■ TASK ■
Write out the listing in full, matching it word for word.

■ MATERIAL PROVIDED ■

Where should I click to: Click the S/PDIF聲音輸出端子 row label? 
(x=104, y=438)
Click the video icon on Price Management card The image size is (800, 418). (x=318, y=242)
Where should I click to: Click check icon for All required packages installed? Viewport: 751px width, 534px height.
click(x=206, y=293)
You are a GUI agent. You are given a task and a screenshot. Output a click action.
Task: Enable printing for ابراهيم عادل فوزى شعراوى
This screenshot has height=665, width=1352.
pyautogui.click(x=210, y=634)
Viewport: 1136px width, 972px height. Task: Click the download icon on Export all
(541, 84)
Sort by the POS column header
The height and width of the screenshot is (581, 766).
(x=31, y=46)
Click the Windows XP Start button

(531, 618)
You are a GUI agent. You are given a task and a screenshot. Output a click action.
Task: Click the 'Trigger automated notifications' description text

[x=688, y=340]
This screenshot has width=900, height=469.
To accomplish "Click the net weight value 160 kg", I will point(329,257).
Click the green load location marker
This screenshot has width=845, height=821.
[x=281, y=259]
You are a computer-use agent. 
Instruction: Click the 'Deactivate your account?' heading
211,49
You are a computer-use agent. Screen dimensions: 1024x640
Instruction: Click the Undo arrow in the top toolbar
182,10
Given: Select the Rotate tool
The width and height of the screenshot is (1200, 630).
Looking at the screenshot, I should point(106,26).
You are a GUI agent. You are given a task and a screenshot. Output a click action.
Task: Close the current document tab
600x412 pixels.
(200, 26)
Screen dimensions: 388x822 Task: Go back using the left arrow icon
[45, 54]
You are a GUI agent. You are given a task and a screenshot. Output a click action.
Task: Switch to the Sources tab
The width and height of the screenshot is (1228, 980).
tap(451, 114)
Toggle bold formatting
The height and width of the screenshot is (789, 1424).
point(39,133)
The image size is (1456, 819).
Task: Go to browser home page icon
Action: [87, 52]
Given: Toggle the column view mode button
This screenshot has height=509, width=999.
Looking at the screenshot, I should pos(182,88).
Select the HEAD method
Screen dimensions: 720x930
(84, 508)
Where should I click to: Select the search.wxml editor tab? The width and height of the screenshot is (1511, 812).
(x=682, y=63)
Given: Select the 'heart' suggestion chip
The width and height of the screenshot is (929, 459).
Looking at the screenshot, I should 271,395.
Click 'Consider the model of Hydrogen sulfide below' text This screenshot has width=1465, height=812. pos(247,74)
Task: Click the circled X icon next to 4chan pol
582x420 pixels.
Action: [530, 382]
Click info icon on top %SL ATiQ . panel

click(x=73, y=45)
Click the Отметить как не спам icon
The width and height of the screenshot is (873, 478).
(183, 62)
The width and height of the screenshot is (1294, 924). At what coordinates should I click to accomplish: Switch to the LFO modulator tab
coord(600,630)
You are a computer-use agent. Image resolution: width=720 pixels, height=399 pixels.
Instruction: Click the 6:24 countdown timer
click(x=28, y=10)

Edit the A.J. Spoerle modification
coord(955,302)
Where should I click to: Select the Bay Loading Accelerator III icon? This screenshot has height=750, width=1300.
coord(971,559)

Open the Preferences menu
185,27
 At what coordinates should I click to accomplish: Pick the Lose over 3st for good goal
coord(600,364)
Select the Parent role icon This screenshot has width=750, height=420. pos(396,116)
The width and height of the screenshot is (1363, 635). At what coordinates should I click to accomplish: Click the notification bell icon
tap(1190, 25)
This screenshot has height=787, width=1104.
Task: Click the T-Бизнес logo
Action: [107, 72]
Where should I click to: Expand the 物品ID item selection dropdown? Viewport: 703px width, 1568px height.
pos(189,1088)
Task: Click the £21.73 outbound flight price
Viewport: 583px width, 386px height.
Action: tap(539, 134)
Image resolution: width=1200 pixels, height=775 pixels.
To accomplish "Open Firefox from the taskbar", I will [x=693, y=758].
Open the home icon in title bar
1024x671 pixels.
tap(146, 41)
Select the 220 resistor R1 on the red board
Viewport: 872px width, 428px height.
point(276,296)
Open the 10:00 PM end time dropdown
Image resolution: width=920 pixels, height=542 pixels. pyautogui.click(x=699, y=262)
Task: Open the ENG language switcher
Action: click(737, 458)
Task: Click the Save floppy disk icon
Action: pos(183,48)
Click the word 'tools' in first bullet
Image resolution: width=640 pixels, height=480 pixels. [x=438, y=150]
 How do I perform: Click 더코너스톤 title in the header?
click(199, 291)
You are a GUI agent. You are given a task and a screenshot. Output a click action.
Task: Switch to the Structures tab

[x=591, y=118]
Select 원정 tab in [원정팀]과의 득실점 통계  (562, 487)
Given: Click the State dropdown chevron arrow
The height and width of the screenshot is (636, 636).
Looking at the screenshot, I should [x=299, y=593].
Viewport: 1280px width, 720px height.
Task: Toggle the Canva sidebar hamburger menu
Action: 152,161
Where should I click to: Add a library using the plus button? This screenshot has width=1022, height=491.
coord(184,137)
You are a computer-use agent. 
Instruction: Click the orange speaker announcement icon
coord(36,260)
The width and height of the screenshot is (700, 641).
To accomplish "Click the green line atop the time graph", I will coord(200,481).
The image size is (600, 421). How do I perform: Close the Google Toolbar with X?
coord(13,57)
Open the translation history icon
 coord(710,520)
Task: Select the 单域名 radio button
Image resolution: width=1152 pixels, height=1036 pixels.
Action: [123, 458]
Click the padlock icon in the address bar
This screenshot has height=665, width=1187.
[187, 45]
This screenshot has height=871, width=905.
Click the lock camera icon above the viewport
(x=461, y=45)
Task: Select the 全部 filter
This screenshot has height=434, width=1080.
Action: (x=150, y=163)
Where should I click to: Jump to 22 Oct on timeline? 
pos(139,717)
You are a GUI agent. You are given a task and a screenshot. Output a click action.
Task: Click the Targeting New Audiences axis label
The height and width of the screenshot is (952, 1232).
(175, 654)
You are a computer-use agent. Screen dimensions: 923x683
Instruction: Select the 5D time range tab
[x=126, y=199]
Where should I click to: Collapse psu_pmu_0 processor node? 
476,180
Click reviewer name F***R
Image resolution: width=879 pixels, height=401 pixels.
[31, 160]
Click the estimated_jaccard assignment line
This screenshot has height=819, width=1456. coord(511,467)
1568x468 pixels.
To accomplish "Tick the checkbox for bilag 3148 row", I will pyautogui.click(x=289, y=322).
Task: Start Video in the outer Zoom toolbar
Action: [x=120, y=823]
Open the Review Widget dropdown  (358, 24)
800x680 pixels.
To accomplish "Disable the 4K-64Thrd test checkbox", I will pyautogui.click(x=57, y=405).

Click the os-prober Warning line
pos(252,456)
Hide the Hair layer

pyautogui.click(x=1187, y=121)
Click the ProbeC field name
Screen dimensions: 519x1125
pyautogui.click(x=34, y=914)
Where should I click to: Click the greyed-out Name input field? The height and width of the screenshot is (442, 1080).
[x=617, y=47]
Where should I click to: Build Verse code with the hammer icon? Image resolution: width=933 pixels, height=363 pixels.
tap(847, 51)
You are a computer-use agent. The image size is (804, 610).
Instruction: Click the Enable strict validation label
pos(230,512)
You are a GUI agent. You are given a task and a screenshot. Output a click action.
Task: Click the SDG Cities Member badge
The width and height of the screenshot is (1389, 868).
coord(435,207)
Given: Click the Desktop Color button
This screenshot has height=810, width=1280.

■ OUTPUT ■
Where should I click to: Click the S/PDIF聲音輸出端子 row label? 
(x=104, y=438)
Click the video icon on Price Management card The image size is (800, 418). (x=318, y=242)
Where should I click to: Click check icon for All required packages installed? Viewport: 751px width, 534px height.
click(x=206, y=293)
You are a GUI agent. You are given a task and a screenshot. Output a click action.
Task: Enable printing for ابراهيم عادل فوزى شعراوى
This screenshot has height=665, width=1352.
pyautogui.click(x=210, y=634)
Viewport: 1136px width, 972px height. Task: Click the download icon on Export all
(541, 84)
Sort by the POS column header
The height and width of the screenshot is (581, 766).
(x=31, y=46)
Click the Windows XP Start button

(531, 618)
You are a GUI agent. You are given a task and a screenshot. Output a click action.
Task: Click the 'Trigger automated notifications' description text

[x=688, y=340]
This screenshot has width=900, height=469.
To accomplish "Click the net weight value 160 kg", I will point(329,257).
Click the green load location marker
This screenshot has width=845, height=821.
[x=281, y=259]
You are a computer-use agent. 
Instruction: Click the 'Deactivate your account?' heading
211,49
You are a computer-use agent. Screen dimensions: 1024x640
Instruction: Click the Undo arrow in the top toolbar
182,10
Given: Select the Rotate tool
The width and height of the screenshot is (1200, 630).
Looking at the screenshot, I should point(106,26).
You are a GUI agent. You are given a task and a screenshot. Output a click action.
Task: Close the current document tab
600x412 pixels.
(200, 26)
Screen dimensions: 388x822 Task: Go back using the left arrow icon
[45, 54]
You are a GUI agent. You are given a task and a screenshot. Output a click action.
Task: Switch to the Sources tab
The width and height of the screenshot is (1228, 980).
tap(451, 114)
Toggle bold formatting
The height and width of the screenshot is (789, 1424).
point(39,133)
The image size is (1456, 819).
Task: Go to browser home page icon
Action: [87, 52]
Given: Toggle the column view mode button
This screenshot has height=509, width=999.
Looking at the screenshot, I should pos(182,88).
Select the HEAD method
Screen dimensions: 720x930
(84, 508)
Where should I click to: Select the search.wxml editor tab? The width and height of the screenshot is (1511, 812).
(x=682, y=63)
Given: Select the 'heart' suggestion chip
The width and height of the screenshot is (929, 459).
Looking at the screenshot, I should 271,395.
Click 'Consider the model of Hydrogen sulfide below' text This screenshot has width=1465, height=812. pos(247,74)
Task: Click the circled X icon next to 4chan pol
582x420 pixels.
Action: [530, 382]
Click info icon on top %SL ATiQ . panel

click(x=73, y=45)
Click the Отметить как не спам icon
The width and height of the screenshot is (873, 478).
(183, 62)
The width and height of the screenshot is (1294, 924). At what coordinates should I click to accomplish: Switch to the LFO modulator tab
coord(600,630)
You are a computer-use agent. Image resolution: width=720 pixels, height=399 pixels.
Instruction: Click the 6:24 countdown timer
click(x=28, y=10)

Edit the A.J. Spoerle modification
coord(955,302)
Where should I click to: Select the Bay Loading Accelerator III icon? This screenshot has height=750, width=1300.
coord(971,559)

Open the Preferences menu
185,27
 At what coordinates should I click to accomplish: Pick the Lose over 3st for good goal
coord(600,364)
Select the Parent role icon This screenshot has width=750, height=420. pos(396,116)
The width and height of the screenshot is (1363, 635). At what coordinates should I click to accomplish: Click the notification bell icon
tap(1190, 25)
This screenshot has height=787, width=1104.
Task: Click the T-Бизнес logo
Action: [107, 72]
Where should I click to: Expand the 物品ID item selection dropdown? Viewport: 703px width, 1568px height.
pos(189,1088)
Task: Click the £21.73 outbound flight price
Viewport: 583px width, 386px height.
Action: tap(539, 134)
Image resolution: width=1200 pixels, height=775 pixels.
To accomplish "Open Firefox from the taskbar", I will [x=693, y=758].
Open the home icon in title bar
1024x671 pixels.
tap(146, 41)
Select the 220 resistor R1 on the red board
Viewport: 872px width, 428px height.
point(276,296)
Open the 10:00 PM end time dropdown
Image resolution: width=920 pixels, height=542 pixels. pyautogui.click(x=699, y=262)
Task: Open the ENG language switcher
Action: click(737, 458)
Task: Click the Save floppy disk icon
Action: pos(183,48)
Click the word 'tools' in first bullet
Image resolution: width=640 pixels, height=480 pixels. [x=438, y=150]
 How do I perform: Click 더코너스톤 title in the header?
click(199, 291)
You are a GUI agent. You are given a task and a screenshot. Output a click action.
Task: Switch to the Structures tab

[x=591, y=118]
Select 원정 tab in [원정팀]과의 득실점 통계  (562, 487)
Given: Click the State dropdown chevron arrow
The height and width of the screenshot is (636, 636).
Looking at the screenshot, I should [x=299, y=593].
Viewport: 1280px width, 720px height.
Task: Toggle the Canva sidebar hamburger menu
Action: 152,161
Where should I click to: Add a library using the plus button? This screenshot has width=1022, height=491.
coord(184,137)
You are a computer-use agent. 
Instruction: Click the orange speaker announcement icon
coord(36,260)
The width and height of the screenshot is (700, 641).
To accomplish "Click the green line atop the time graph", I will coord(200,481).
The image size is (600, 421). How do I perform: Close the Google Toolbar with X?
coord(13,57)
Open the translation history icon
 coord(710,520)
Task: Select the 单域名 radio button
Image resolution: width=1152 pixels, height=1036 pixels.
Action: [123, 458]
Click the padlock icon in the address bar
This screenshot has height=665, width=1187.
[187, 45]
This screenshot has height=871, width=905.
Click the lock camera icon above the viewport
(x=461, y=45)
Task: Select the 全部 filter
This screenshot has height=434, width=1080.
Action: (x=150, y=163)
Where should I click to: Jump to 22 Oct on timeline? 
pos(139,717)
You are a GUI agent. You are given a task and a screenshot. Output a click action.
Task: Click the Targeting New Audiences axis label
The height and width of the screenshot is (952, 1232).
(175, 654)
You are a computer-use agent. Screen dimensions: 923x683
Instruction: Select the 5D time range tab
[x=126, y=199]
Where should I click to: Collapse psu_pmu_0 processor node? 
476,180
Click reviewer name F***R
Image resolution: width=879 pixels, height=401 pixels.
[31, 160]
Click the estimated_jaccard assignment line
This screenshot has height=819, width=1456. coord(511,467)
1568x468 pixels.
To accomplish "Tick the checkbox for bilag 3148 row", I will pyautogui.click(x=289, y=322).
Task: Start Video in the outer Zoom toolbar
Action: [x=120, y=823]
Open the Review Widget dropdown  (358, 24)
800x680 pixels.
To accomplish "Disable the 4K-64Thrd test checkbox", I will pyautogui.click(x=57, y=405).

Click the os-prober Warning line
pos(252,456)
Hide the Hair layer

pyautogui.click(x=1187, y=121)
Click the ProbeC field name
Screen dimensions: 519x1125
pyautogui.click(x=34, y=914)
Where should I click to: Click the greyed-out Name input field? The height and width of the screenshot is (442, 1080).
[x=617, y=47]
Where should I click to: Build Verse code with the hammer icon? Image resolution: width=933 pixels, height=363 pixels.
tap(847, 51)
You are a computer-use agent. The image size is (804, 610).
Instruction: Click the Enable strict validation label
pos(230,512)
You are a GUI agent. You are given a task and a screenshot. Output a click action.
Task: Click the SDG Cities Member badge
The width and height of the screenshot is (1389, 868).
coord(435,207)
Given: Click the Desktop Color button
This screenshot has height=810, width=1280.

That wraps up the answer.